Pakistan looks ahead -- Hope and courageous leadership...


One of the problems with anniversaries is that they compel one to revisit the past with all its traumas. Fortunately for Pakistan, two out of every three of its people are less than 30 years old and for the young the past will not have the same power to produce regret, anger and despair as it does for their parents and grandparents.

So, the country can look ahead with hope instead of backwards and that is one of the two things most needed at this stage in its history. The second requirement is courageous and wise leadership if political instability and misgovernance which have cruelly arrested Pakistan's development are to be overcome.

Military rule for half of the last 50 years played havoc with politics, civilian governments did the same with economics for the rest of the time. One set of facts tells the whole story of missed opportunities, warped priorities and stunted growth.

Pakistan astonished the world with its quick economic recovery after Partition and the 1948 war. Over the last half century it has shown a more rapid rate of economic growth than any of its neighbours. It ought, therefore, to have been the first tiger to come roaring out of South Asia.

But today, the economy is on its knees with soaring debt, a high fiscal deficit and falling growth rates. There is the same proportion of poor people as in India and an equally appalling record in literacy and health care.

In addition to the general malaise of mismanagement which Pakistan shares with the rest of the subcontinent, it has its own peculiar one. Its deeply entrenched feudal-military-bureaucratic complex has a gridlock on the country preventing it from going forward, paralysing its institutions and enterprise, obstructing talented professionals and modernising classes from playing their proper role in society.

Blighted hopes of good governance over the decades have led to a loss of popular confidence in the political leadership. As the authority of the state has weakened, it has become increasingly ineffective in dealing with everything from the paroxysms of violence arising out of ethnic and sectarian strife in Sindh and Punjab to huge social inequalities and massive political corruption.

One thing Pakistanis have learned on the sportsfield as elsewhere is how to come back fighting. So they brought Nawaz Sharif back in the hope that a resounding popular mandate would enable him to do what others have failed to do with the political structure and the economy.

But they must know that even five years is not enough time to undo all the damage of the past.

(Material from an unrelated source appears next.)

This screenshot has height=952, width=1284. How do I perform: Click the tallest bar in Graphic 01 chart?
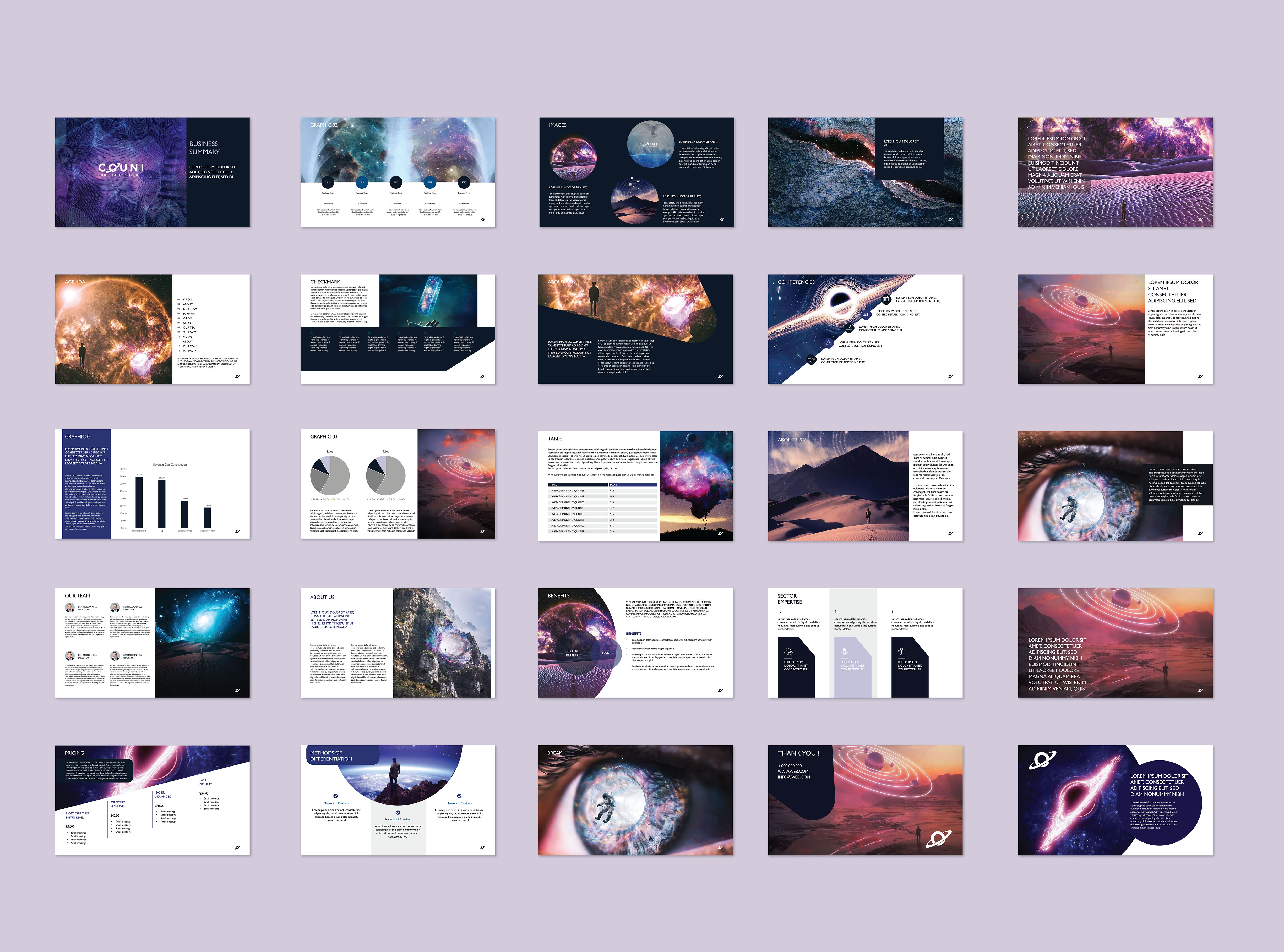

But if he can make a beginning and show there are ways out of the country's complex, deep-rooted problems, it would be good enough.

If Sharif's current economic gamble works, industrial output and export growth begin to pick up and investors return, people's minds are bound to turn from problems to the solutions.

That kind of psychological impact will strengthen his hands in the battles he must inevitably wage with vested interests in order to improve socio-economic conditions. He can proceed only step by cautious step and always with an eye on reaction from the political elite. But succeed he must. Pakistan cannot afford more failures.